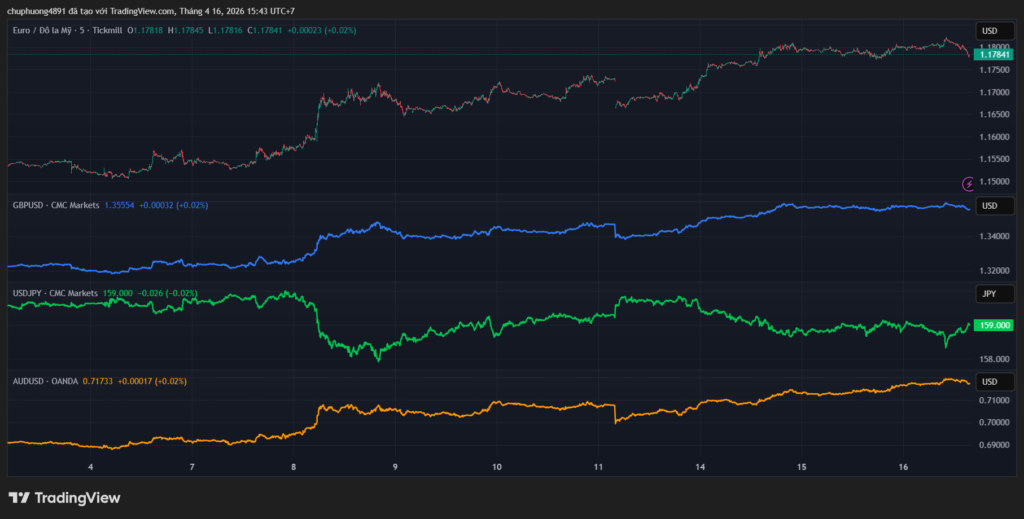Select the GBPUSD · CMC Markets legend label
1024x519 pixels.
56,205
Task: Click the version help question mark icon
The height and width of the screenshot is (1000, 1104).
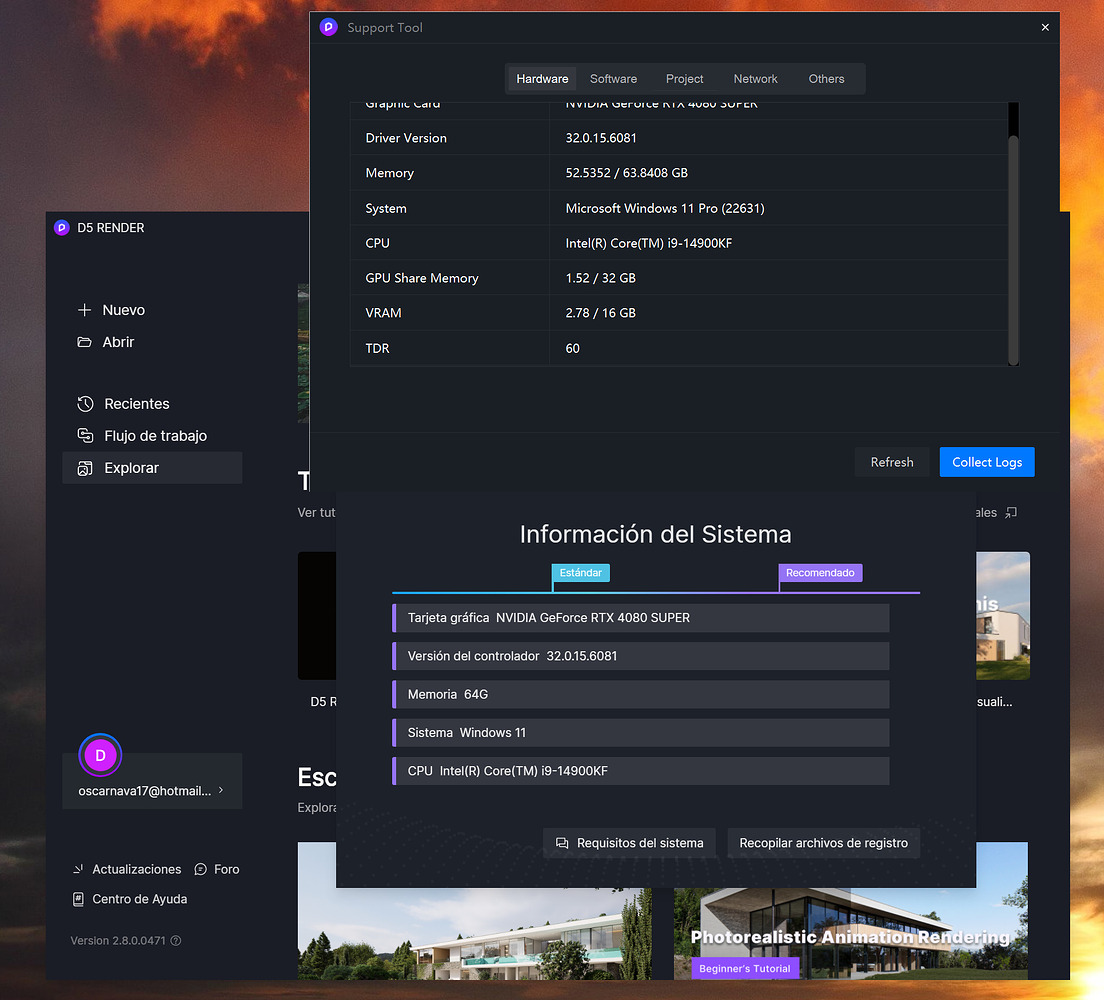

..........

*Instructions to follow:* Only the lines from the one containing "Task: Click the" through the final line of the entries belong in the copy, both ends included. Pictures stay out.

*Written answer:*
Task: Click the version help question mark icon
The height and width of the screenshot is (1000, 1104).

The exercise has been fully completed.